> [What is asked]: Copy the lines below word for word, without the pictures.

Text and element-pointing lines

◇ ◇ ◇ ◇ ◇

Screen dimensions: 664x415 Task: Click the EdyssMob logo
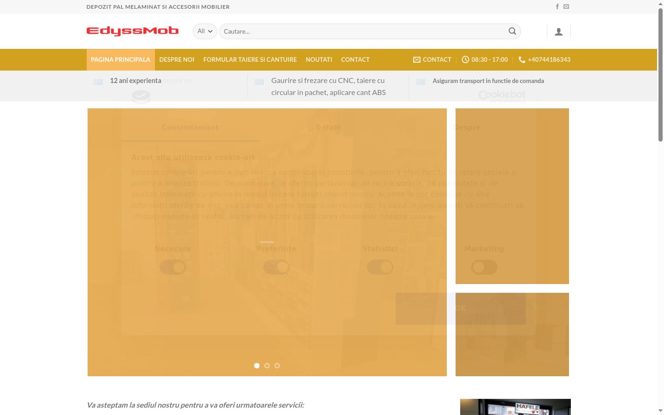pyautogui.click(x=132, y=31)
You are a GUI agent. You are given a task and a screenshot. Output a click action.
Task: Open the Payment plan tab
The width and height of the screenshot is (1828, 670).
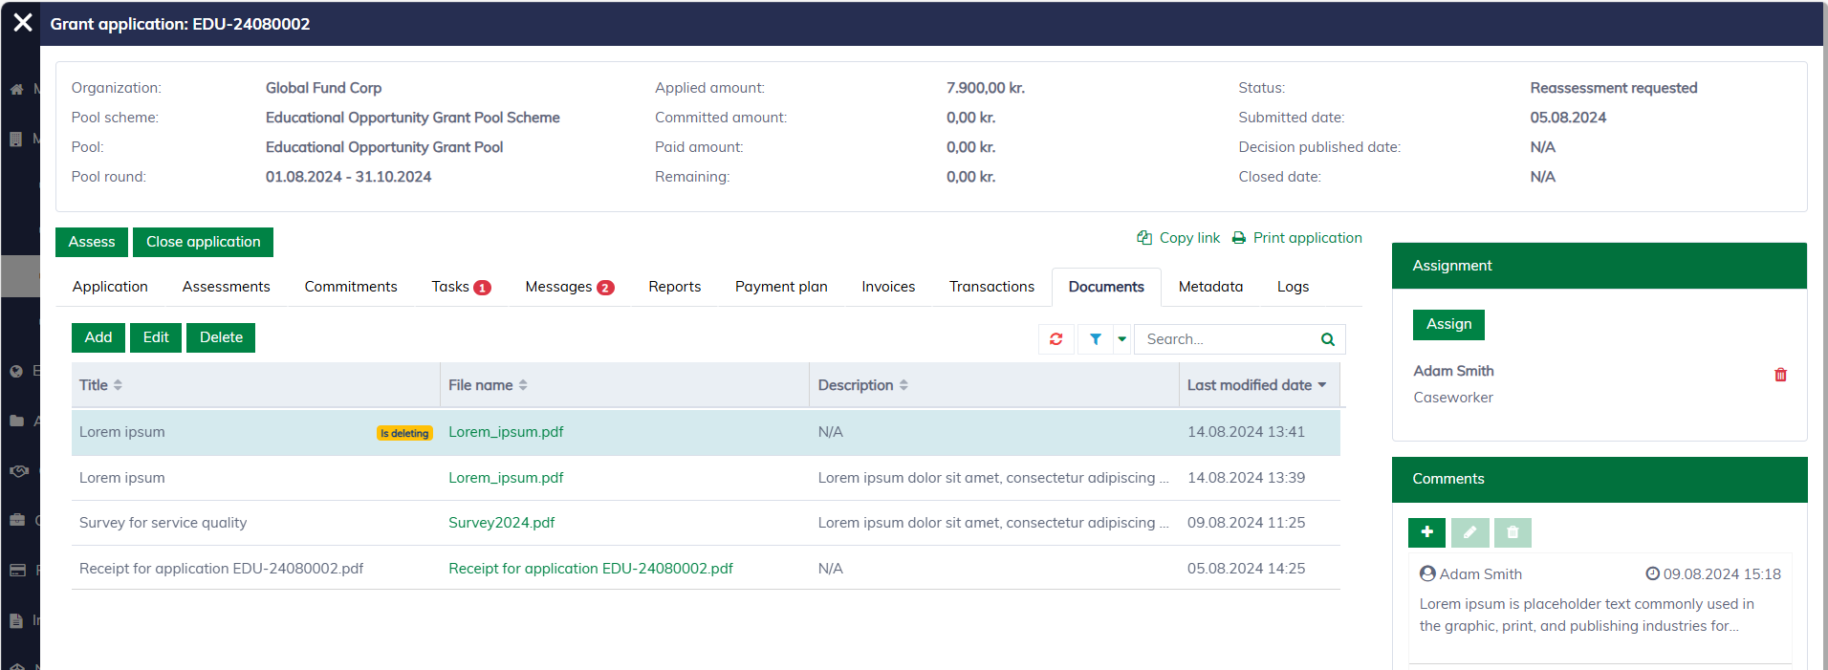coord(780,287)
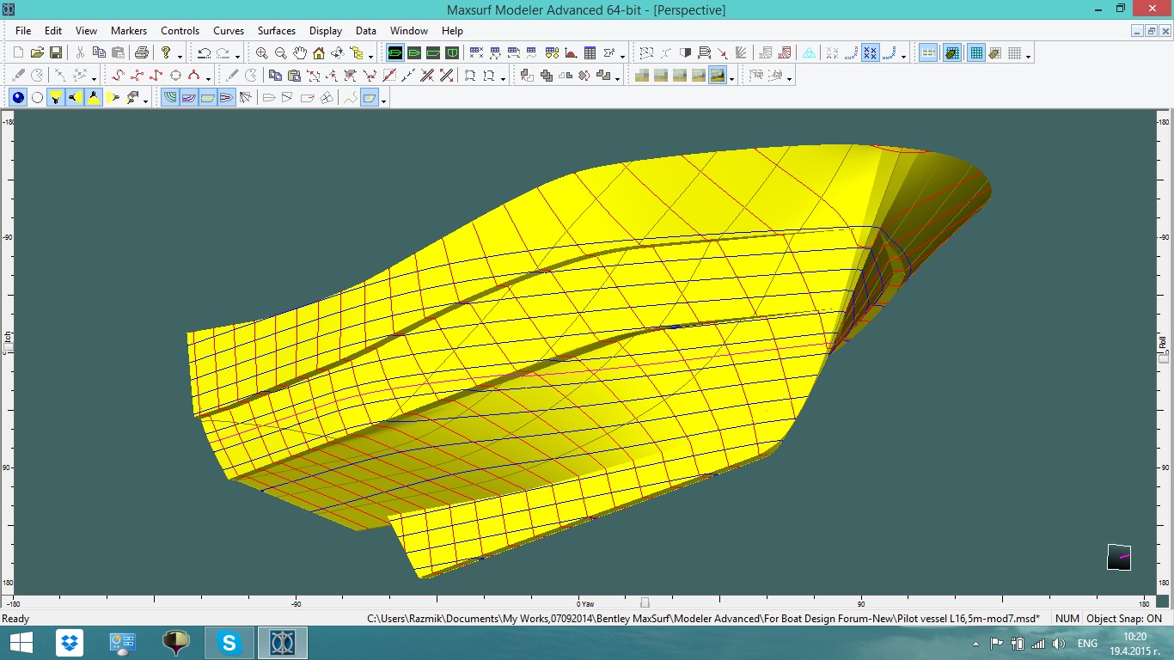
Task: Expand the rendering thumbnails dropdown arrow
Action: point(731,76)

◇ ◇ ◇ ◇ ◇

> [Completed task]:
Screen dimensions: 664x415 Task: Click the EdyssMob logo
pyautogui.click(x=132, y=31)
You are a GUI agent. You are given a task and a screenshot. Output a click action.
Task: Open the Payment plan tab
The width and height of the screenshot is (1828, 670).
coord(780,287)
Task: Expand the rendering thumbnails dropdown arrow
Action: point(731,76)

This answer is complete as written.